CDP One Known Issues and Limitations

HMS Partition Discovery is disabled for both DL and DH

Issue:

HMS Partition Discovery is disabled for both data lakes and data hubs.

Workaround

Run the MSCK (metastore consistency check) Hive command every time you need to synchronize a partition with the file system. For more information see Partitioned tables.

Spark connection via SparklyR can only read external hive tables

Issue:

Spark connections via SparklyR can only read external hive tables (not managed ACID hive tables).

Workaround

To access Hive from Spark, you need to use the Hive Warehouse Connector (HWC) implicitly or explicitly.

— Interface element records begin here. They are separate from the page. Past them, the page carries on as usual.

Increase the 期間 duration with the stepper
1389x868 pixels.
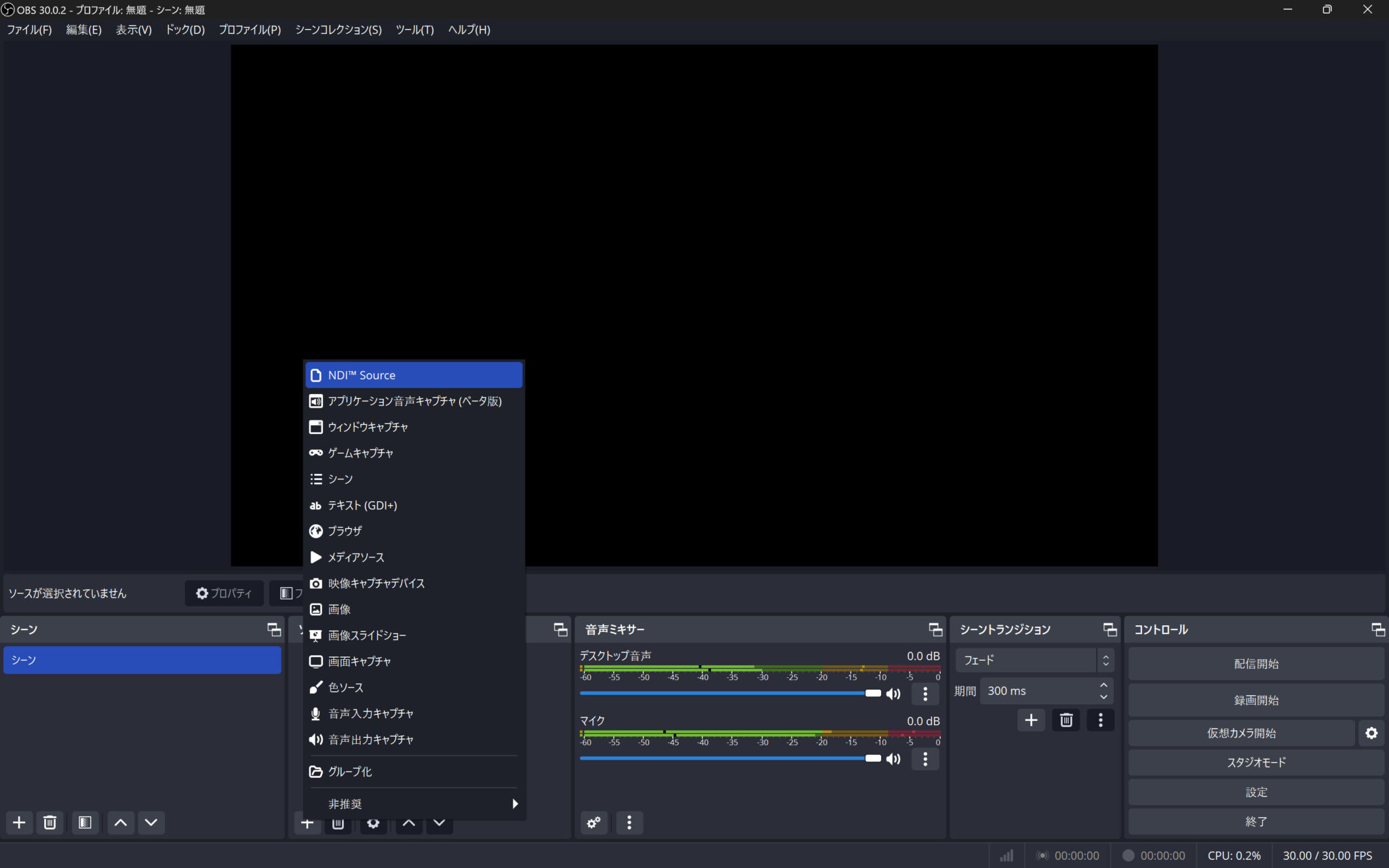click(1103, 685)
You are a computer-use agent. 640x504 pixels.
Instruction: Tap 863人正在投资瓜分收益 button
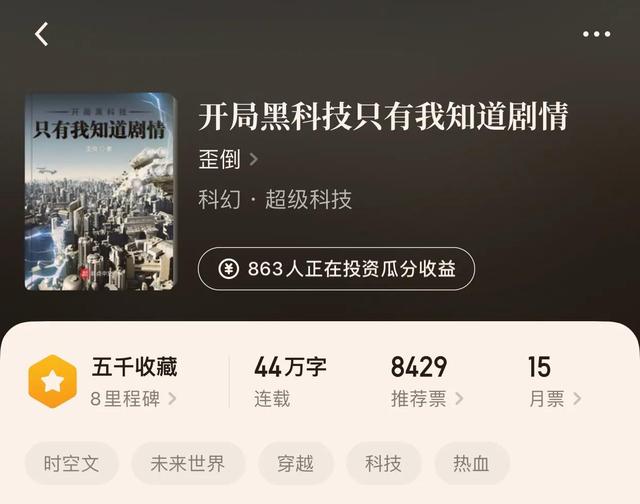point(336,269)
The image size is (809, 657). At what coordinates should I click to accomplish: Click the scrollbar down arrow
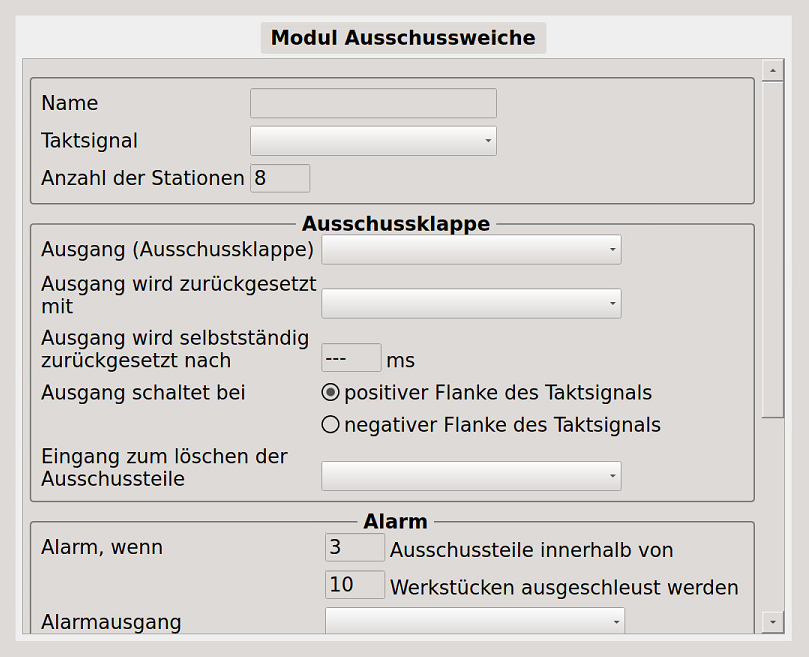click(772, 621)
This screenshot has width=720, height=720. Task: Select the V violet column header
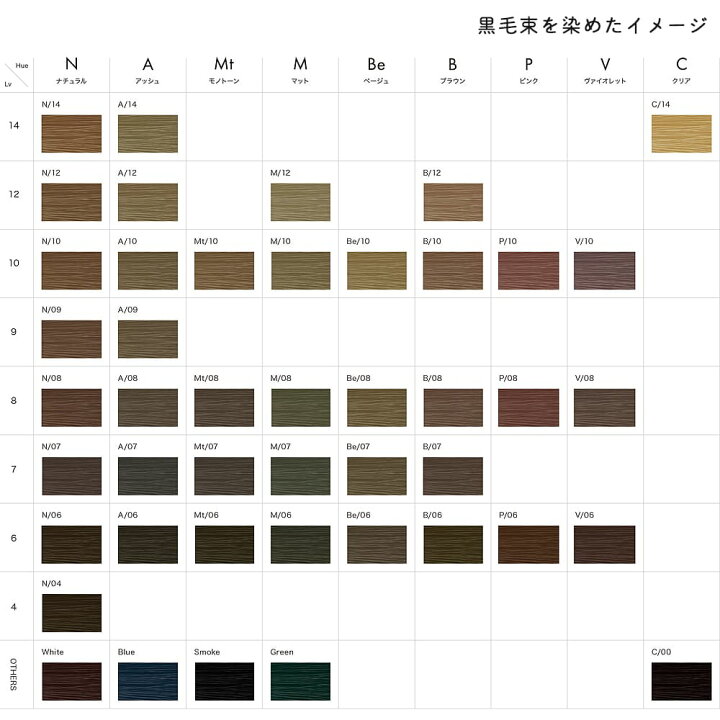tap(605, 70)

Spark and Hive tables interoperate using the Hive Warehouse Connector and Spark Direct Reader to access ACID managed tables. The Hive Warehouse Connector is designed to access managed ACID v2 Hive tables from Spark. HWC is a Spark library/plugin that is launched with the Spark app.

You can access external tables from Spark directly using SparkSQL. You do not need HWC to read or write Hive external tables. Spark users just read from or write to Hive directly. You can read Hive external tables in ORC or Parquet formats. You can write Hive external tables in ORC format only.

Use the Spark Direct Reader and HWC for ETL jobs. For other jobs, consider using Apache Ranger and the HiveWarehouseConnector library to provide row and column, fine-grained access to the data.

HWC supports spark-submit and pyspark. The spark thrift server is not supported.

To deploy JAR files for Sqoop, contact Cloudera Support

Issue:

Errors may occur if you attempt to add JAR files to the Sqoop directory.

Workaround

Contact Cloudera support for help with deploying JAR files for Sqoop.